Characterization of antidepressant-like effects of p-synephrine stereoisomers

We previously reported that p-synephrine has antidepressant-like activity in the murine models of forced swimming and tail suspension. In the present study, we characterized antidepressant-like effects of p-synephrine stereoisomers in both in vivo and in vitro systems. In the tail suspension test, S-(+)-p-synephrine (3 mg/kg, p.o.) reduced the duration of immobility, while R-(-)-p-synephrine (0.3-3 mg/kg, p.o.) had no effect.

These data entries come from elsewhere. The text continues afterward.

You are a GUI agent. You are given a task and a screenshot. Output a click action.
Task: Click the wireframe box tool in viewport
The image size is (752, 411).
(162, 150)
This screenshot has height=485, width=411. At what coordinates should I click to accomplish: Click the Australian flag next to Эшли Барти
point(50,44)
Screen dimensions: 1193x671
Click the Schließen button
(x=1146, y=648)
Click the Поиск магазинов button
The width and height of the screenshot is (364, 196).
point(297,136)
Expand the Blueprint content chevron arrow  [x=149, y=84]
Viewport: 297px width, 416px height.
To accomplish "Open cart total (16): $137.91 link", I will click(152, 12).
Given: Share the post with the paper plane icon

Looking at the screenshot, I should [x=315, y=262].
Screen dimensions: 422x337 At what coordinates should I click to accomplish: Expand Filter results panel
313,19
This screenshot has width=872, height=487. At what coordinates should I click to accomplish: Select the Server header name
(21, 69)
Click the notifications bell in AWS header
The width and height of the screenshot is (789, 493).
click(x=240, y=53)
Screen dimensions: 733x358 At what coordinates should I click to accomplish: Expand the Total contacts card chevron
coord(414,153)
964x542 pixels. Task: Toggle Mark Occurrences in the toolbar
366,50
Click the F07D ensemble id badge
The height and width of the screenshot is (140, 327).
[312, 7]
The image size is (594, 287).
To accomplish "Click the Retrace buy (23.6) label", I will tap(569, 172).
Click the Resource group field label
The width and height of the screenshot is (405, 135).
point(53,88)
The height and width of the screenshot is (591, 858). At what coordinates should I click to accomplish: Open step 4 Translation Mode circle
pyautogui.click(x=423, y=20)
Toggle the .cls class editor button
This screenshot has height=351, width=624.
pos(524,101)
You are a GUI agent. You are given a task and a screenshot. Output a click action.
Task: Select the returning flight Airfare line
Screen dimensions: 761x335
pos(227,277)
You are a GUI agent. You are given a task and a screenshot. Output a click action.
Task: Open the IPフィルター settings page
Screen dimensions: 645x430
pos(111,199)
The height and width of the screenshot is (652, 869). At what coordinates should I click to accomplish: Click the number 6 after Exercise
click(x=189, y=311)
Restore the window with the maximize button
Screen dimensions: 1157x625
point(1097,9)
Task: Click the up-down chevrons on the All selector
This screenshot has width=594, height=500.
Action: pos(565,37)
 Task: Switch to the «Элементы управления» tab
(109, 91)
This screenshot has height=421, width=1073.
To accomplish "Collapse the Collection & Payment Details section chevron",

S-(+)-p-synephrine (0.3, 1 and 3 mg/kg, p.o.) and R-(-)-p-synephrine (1 mg/ kg and 3 mg/kg, p.o.) significantly reversed the reserpine (2.5 mg/kg, i.p.)-induced hypothermia. S-(+)-p-synephrine was more effective than R-(-)-p-synephrine in inhibition of both [3H]noradrenaline uptake in rat cerebral cortical slices (maximal inhibition 85.7 +/- 7.8% vs. 59.8 +/- 4.3%; EC50 5.8 +/- 0.7 microM vs. 13.5 +/- 1.2 microM) and [3H]nisoxetine binding (Ki 4.5 +/- 0.5 microM vs. 8.2 +/- 0.7 microM). In contrast, R-(-)-p-synephrine was more effective than S-(+)-p-synephrine in stimulation of [3H]noradrenaline release from rat cerebral cortical slices (maximal stimulation 23.9 +/- 1.8% vs. 20.1 +/- 1.7%; EC50 8.2 +/- 0.6 microM vs. EC50 12.3 +/- 0.9 microM). The stimulatory effect of R-(-)-p-synephrine on [3H]noradrenaline release was inhibited by nisoxetine (100 nM), but tetrodotoxin (1 microM) and elimination of extracellular calcium had no effect. It is suggested that S-(+)-p-synephrine has more effective antidepressant-like activity than R-(-)-p-synephrine.